*Quoted passage*:
# Removing downrod from ceiling fan



## connyou (May 7, 2008)

You bought a used ceiling fan?

I have no idea why anyone would put Loctite on the threads. If there is no pin or set screws, just unscrew the rod. There might have been set screws at one time and the threads are damaged.


----------



## DUDE! (May 3, 2008)

they make them so they don't come apart too easy, don't want them to wiggle free up on the ceiling, if your sure you want it apart, you could put a pipe wrench on the pipe, you may scratch it all up, just be careful not to damage the motor, and might be easier in the long run to take the blades off first, and to have someone hold onto the motor while you are turning the pipe, good luck.


----------



## pantul (May 8, 2008)

Thank You Dude.....the only one who understood what I was asking. The fan is already down with no blades and still couldn't get it apart. Guess I will have to try the pipe wrench route. Thanks again.


----------



## micromind (Mar 9, 2008)

Most of these downrods have either a setscrew or a pin through them. Some are not even threaded, just a pin through the middle of the rod. They're well hidden sometimes.

Rob


----------



## tima2381 (Feb 24, 2007)

connyou said:


> I have no idea why anyone would put Loctite on the threads.


The Hunter fan I bought last year came from the factory with Loctite on the threads.


----------



## detour13 (Apr 18, 2010)

*removing a hunter fan downrod*

I agree they must put lock tight on these down rods, tried wd 40 n two pipe wrenches, still cant break down rod. either going to find a lock tight remover or just cut rod to size i need.


----------

*Excerpted records*:

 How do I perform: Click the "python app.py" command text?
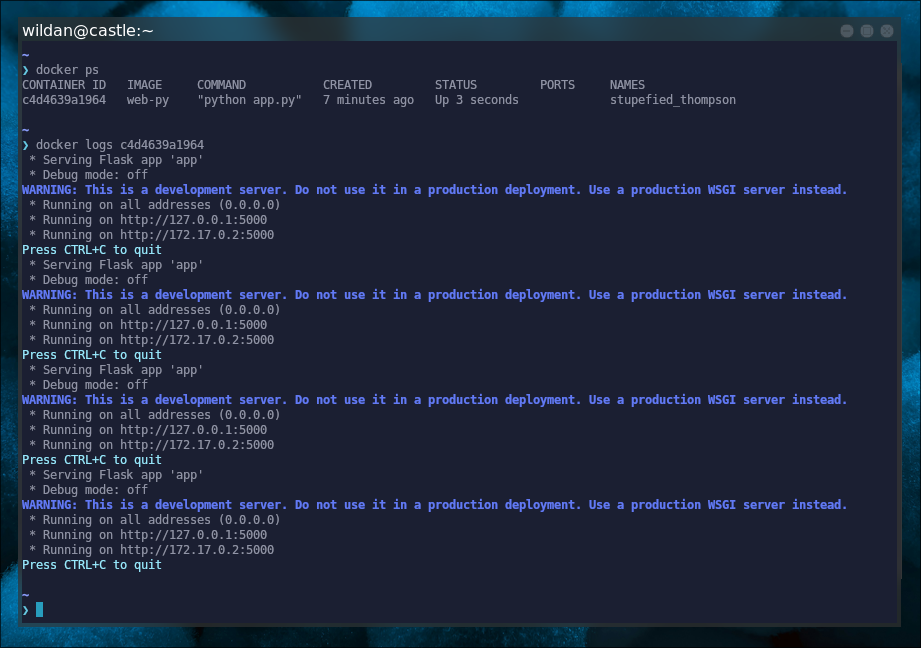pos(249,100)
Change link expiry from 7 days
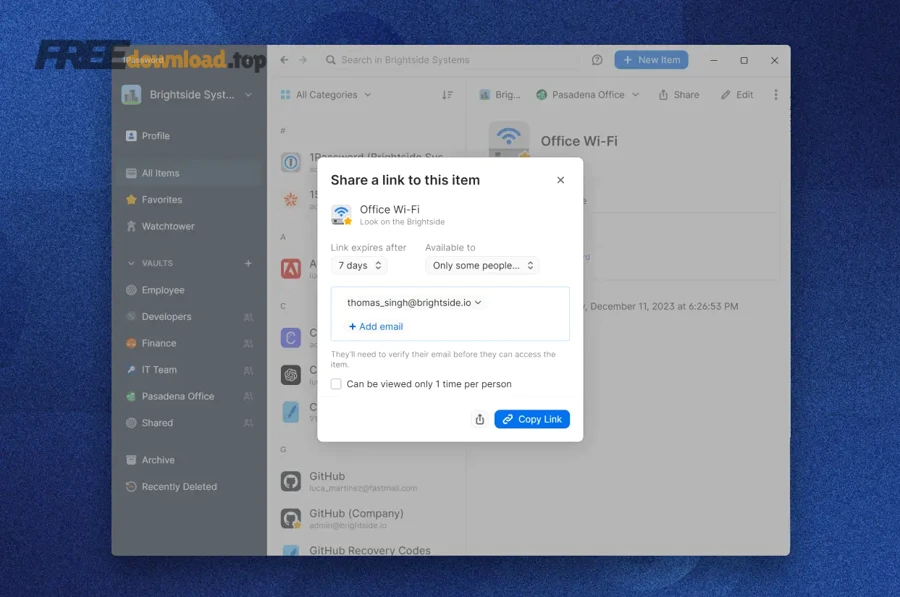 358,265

==

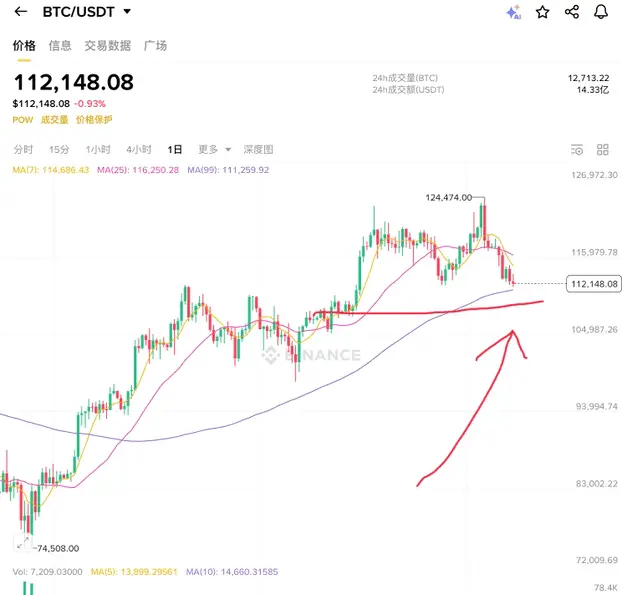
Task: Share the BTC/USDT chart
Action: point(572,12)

*Required work*:
**a)** Repeat the stretch of the downrod thread from "# Removing downrod" through "threads are damaged.".
**b)** Give the username of every person who posted in the downrod thread.
The items are a separate body of material from the downrod thread.

*Solution list*:
**a)**
# Removing downrod from ceiling fan



## connyou (May 7, 2008)

You bought a used ceiling fan?

I have no idea why anyone would put Loctite on the threads. If there is no pin or set screws, just unscrew the rod. There might have been set screws at one time and the threads are damaged.

**b)**
connyou
DUDE!
pantul
micromind
tima2381
detour13